Spring colour in the garden
At last there is colour in the garden with pink and white blossom on trees. There are more colours too with blue hyancinths and yellows from wild spring flowers like celandine and the bellwether forsythia. Another sign of Spring is the magnolia, so if it’s like April 2020, the weather will be wonderfully spring like and warm.
Get out there and stab your lawn to by using a garden fork. This process reduces compaction, increases surface drainage and improves root health. The other beneficial result is it is more energetic than going to the gymn – even if we are allowed to! Then if you are still standing, rake out the thatch and moss and add the manufacturers recommended dose of chemical. Nowadays you buy it in a packet as a three in one mix of weed and feed plus moss control. Remember to keep the grass long enough – about an inch tall – to enable the grass to take in the rain and sun. If you cut it too short, the only winner will be moss.
If you’re short of time and/or inclination, don’t forget that a Gardeneer team can take care of your lawn as well as help you with the multitude of garden tasks that need doing at this time of year. Gardeneer teams can tidy up (taking the debris away), design an old or new garden. We also advise on plants and can build a new patio for the summer (or clean your old one). Then there are the fences which have taken a bit of a pounding in the squalls.

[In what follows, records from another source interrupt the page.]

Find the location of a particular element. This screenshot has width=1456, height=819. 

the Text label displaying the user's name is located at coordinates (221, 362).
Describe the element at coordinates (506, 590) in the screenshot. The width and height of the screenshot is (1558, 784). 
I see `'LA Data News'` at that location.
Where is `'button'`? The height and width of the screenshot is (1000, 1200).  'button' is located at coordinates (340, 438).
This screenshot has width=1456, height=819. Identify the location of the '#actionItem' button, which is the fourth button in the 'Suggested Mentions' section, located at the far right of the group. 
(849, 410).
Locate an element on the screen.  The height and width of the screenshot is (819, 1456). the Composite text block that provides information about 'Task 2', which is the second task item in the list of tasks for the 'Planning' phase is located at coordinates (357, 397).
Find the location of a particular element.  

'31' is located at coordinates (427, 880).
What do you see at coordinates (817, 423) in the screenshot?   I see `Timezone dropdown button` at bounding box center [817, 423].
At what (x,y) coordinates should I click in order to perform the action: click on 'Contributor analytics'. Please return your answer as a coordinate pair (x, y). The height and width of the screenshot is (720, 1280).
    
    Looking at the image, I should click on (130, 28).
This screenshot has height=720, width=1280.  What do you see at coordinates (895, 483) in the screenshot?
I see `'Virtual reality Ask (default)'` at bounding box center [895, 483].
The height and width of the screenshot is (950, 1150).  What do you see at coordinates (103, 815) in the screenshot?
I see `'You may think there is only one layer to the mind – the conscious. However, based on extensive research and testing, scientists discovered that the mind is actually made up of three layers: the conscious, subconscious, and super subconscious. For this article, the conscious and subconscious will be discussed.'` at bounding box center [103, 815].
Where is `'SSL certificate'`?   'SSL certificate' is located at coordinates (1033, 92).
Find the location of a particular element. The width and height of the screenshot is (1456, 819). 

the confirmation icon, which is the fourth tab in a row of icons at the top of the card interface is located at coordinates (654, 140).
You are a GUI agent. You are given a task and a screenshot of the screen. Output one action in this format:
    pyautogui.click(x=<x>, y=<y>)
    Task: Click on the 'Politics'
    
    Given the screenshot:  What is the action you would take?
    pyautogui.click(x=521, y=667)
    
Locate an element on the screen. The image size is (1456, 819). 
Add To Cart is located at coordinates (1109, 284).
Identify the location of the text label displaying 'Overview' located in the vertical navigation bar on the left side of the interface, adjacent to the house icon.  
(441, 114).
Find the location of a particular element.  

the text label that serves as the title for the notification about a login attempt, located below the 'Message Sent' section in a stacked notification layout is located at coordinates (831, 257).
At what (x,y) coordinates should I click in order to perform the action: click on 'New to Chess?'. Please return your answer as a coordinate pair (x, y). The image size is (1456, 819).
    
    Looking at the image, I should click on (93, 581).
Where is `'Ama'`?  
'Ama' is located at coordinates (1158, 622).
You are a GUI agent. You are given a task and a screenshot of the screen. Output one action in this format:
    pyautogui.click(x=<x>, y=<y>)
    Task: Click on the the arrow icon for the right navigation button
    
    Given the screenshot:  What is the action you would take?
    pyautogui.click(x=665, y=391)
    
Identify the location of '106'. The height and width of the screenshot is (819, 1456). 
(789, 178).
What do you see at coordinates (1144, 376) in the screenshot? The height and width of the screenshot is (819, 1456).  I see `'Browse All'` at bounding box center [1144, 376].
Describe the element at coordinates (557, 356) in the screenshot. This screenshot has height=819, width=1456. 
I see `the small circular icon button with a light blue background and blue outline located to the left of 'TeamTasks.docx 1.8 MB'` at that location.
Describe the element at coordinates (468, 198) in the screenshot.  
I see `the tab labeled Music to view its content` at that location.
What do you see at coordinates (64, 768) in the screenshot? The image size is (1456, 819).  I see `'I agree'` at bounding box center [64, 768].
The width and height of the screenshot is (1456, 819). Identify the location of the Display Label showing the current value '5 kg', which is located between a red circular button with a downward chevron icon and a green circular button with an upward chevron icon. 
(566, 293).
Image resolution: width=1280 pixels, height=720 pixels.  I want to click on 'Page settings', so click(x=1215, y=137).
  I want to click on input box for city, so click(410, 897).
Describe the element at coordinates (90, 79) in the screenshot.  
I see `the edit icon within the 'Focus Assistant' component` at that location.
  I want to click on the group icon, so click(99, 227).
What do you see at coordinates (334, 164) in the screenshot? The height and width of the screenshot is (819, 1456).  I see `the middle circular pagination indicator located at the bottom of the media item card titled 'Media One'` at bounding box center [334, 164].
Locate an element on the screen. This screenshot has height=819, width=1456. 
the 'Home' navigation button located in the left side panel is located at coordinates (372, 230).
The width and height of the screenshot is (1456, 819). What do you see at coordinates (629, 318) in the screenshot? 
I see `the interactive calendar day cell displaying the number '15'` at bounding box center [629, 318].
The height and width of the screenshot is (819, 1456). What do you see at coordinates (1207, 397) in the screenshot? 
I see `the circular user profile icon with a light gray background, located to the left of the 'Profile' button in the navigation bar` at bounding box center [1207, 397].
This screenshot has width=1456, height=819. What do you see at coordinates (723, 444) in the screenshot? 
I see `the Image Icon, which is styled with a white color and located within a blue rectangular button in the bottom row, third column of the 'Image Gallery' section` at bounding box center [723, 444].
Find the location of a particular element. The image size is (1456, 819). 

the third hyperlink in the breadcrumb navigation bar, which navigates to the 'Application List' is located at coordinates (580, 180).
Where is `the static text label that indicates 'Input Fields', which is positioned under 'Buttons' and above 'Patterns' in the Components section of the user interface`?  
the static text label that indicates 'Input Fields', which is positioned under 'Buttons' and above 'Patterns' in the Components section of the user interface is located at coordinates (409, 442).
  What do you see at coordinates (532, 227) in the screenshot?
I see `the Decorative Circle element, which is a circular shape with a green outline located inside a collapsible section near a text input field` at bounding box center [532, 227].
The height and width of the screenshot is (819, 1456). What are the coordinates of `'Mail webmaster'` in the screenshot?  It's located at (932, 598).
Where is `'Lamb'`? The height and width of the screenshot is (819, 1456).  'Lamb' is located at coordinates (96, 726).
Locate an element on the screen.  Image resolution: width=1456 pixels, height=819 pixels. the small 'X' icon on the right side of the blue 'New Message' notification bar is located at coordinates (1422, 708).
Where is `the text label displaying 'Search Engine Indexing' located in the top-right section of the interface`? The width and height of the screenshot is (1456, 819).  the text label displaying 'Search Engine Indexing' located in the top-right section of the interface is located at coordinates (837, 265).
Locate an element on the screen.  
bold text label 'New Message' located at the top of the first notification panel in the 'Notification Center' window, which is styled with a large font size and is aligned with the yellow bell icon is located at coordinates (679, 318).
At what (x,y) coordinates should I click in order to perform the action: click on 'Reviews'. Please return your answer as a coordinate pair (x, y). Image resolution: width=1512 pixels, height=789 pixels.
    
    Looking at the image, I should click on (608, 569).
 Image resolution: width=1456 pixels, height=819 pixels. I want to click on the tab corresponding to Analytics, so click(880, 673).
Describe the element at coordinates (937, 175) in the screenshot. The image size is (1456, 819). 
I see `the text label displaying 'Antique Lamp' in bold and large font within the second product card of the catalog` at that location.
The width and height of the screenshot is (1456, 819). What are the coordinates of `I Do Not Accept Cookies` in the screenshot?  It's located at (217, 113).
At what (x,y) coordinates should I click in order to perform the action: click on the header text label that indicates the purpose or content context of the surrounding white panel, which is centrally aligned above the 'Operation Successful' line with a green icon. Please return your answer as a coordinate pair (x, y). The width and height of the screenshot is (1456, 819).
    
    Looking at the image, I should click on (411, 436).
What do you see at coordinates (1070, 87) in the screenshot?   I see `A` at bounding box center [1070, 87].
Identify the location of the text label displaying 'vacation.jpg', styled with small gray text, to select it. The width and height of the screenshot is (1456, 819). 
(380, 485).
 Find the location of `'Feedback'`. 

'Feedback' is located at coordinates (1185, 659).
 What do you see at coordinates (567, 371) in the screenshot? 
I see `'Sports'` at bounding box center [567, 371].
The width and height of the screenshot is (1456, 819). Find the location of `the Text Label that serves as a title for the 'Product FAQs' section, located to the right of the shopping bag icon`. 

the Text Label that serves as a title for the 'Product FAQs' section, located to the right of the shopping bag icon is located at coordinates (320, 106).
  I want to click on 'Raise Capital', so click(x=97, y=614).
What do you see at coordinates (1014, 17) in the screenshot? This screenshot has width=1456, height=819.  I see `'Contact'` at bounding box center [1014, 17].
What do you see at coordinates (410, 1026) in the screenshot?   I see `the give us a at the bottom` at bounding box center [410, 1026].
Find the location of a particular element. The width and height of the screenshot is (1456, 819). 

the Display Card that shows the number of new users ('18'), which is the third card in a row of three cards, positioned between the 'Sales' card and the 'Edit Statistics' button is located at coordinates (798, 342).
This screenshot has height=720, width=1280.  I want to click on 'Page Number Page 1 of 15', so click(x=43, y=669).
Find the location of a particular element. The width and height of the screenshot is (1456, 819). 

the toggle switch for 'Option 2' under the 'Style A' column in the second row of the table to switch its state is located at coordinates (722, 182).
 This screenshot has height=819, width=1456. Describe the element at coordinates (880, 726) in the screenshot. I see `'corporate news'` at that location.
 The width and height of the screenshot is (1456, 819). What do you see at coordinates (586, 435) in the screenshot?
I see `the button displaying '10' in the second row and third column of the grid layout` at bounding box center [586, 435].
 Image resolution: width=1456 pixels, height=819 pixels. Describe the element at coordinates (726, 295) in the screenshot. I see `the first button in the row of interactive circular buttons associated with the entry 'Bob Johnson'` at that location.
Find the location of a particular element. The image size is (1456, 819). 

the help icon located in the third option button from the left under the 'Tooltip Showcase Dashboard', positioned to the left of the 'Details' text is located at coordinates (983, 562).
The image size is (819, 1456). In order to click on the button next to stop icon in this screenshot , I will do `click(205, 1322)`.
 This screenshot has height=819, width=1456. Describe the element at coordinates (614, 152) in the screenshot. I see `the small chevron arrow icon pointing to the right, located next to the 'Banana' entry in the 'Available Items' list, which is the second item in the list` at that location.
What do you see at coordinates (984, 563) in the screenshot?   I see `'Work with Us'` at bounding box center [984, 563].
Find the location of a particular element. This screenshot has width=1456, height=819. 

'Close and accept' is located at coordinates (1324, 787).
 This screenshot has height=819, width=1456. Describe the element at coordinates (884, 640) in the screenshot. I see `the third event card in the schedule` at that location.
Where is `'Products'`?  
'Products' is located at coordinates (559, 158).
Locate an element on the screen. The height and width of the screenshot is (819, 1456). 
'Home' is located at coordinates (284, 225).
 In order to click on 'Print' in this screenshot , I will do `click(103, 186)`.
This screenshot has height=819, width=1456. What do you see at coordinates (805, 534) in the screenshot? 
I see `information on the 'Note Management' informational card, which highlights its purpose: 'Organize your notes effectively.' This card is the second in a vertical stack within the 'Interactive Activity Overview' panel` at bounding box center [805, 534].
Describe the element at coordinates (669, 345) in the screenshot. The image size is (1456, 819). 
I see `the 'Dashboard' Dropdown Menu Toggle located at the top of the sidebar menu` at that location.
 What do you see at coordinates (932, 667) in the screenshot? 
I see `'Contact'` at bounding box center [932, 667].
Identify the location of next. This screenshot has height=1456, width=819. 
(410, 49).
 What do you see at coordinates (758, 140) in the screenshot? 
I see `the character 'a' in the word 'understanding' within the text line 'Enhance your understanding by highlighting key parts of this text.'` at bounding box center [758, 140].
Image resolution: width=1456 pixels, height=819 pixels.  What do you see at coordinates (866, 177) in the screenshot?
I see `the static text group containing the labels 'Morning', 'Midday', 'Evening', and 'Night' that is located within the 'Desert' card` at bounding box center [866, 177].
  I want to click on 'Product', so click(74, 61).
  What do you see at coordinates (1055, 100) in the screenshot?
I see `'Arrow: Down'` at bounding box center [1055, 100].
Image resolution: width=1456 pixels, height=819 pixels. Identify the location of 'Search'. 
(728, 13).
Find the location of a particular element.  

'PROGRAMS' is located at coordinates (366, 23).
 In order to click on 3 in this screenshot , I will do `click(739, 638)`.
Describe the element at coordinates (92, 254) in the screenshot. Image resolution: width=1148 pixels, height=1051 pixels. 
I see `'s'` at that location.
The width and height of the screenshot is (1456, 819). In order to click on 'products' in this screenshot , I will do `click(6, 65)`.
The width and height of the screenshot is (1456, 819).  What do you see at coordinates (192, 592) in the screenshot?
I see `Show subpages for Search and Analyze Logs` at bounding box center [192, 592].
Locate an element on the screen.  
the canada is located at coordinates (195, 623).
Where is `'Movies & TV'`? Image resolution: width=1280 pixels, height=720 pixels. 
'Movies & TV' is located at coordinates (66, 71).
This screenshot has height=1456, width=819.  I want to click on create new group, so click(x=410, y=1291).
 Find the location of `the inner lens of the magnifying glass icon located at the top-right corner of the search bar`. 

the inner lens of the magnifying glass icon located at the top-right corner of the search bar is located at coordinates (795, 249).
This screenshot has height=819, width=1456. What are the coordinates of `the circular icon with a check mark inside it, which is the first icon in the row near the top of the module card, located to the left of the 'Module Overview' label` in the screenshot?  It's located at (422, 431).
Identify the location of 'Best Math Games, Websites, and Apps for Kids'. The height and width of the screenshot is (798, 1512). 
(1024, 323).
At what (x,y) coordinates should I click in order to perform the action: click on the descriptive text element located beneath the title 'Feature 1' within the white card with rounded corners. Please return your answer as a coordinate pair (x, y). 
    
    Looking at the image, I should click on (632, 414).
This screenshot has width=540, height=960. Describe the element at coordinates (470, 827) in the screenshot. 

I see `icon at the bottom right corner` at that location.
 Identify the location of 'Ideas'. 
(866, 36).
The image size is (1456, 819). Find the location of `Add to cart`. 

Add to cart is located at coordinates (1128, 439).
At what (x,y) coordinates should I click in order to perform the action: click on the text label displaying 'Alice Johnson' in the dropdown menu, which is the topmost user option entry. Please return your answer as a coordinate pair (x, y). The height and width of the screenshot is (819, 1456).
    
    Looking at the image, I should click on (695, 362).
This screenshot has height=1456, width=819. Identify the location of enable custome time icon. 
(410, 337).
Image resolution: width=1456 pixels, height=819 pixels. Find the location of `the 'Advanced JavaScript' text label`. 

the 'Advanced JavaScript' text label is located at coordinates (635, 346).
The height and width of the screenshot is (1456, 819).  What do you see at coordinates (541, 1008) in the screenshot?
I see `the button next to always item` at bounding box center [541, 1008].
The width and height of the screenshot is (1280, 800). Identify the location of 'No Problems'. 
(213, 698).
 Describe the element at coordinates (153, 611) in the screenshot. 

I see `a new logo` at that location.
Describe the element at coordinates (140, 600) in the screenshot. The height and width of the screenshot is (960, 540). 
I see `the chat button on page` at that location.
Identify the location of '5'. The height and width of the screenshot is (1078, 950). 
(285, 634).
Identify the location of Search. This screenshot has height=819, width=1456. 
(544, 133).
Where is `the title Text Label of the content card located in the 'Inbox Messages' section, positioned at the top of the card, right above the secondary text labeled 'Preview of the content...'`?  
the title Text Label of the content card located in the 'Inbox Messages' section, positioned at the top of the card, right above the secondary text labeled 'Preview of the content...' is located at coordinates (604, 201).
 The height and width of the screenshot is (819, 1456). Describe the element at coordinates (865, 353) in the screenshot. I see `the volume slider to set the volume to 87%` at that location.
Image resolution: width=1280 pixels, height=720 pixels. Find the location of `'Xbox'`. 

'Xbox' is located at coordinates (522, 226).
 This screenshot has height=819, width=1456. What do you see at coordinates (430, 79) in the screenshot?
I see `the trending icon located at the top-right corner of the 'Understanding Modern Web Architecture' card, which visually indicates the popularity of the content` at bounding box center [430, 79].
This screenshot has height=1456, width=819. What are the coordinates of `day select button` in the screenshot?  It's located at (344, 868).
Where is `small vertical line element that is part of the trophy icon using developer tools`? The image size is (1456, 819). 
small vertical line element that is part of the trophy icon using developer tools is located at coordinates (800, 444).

Wildlife friendly gardening
Sustainable and wildlife-friendly spaces are becoming ever more important, whatever size the garden. Climate change and the loss of bio-diversity are not helping but we can all do eco bit to help in our own gardens. Allocate a small space for Meadow plants and a shallow pond to attract insects and maybe even frogs and newts.
Colour in your garden
Many shrubs give superb displays as their new foliage emerges. Acer palmatum “Beni- Maki” has beautiful, rich pink colours as its new foliage unfolds, ideal in part of the garden with dappled shade. Nandina domestica “Firepower” is a small evergreen shrub ideal for any border or container. It produces truly stunning creamy-coloured new foliage which then turns orange/red and finally hot pink! It is commonly known as “Sacred Bamboo” but is actually a member of the Berberis family, and only resembles bamboo in its appearance.
Another early spring-flowering shrub found in gardens is Ribes Sanguineum “Pulborough Scarlet”, commonly known as flowering redcurrant. Again, like Forsythia, wait until it has finished flowering before pruning out the old wood. This is identified by the stems being blacker in appearance. Prune them out, right down to their base as this helps prevent Ribes becoming old and woody with flowering performance dropping dramatically.
Jobs in the garden for April
- Remove faded daffodil and tulip flowers, nipping off the heads and seed pods at the same time.
- Deadhead pansies, primulas and other spring bedding plants. Pansies will carry on into the spring and even to early summer, if attended to frequently.
- Remove tired winter bedding and plants that did not survive the winter.
- Check that self-seeded forget-me-nots aren’t smothering other border plants. Pull out plants if necessary.
- Hoe borders to prevent annual and perennial weeds from spreading and seeding themselves.
- Bulbs coming up in the rock garden or in containers may benefit from overhead protection from the rain.
- Feed borders with a good fertiliser
- Pots and tubs benefit from topping up with fresh compost. Old compost can be removed and replaced with new material to your a depth of 5cm (2in) if there is not much room for topping up.
- Buy fresh potting compost from your local garden centre and store it in a cool dry place in preparation for the season ahead.
- Water butts are a worthwhile investment for the season ahead. Position them under a downpipe to make the most of rainfall.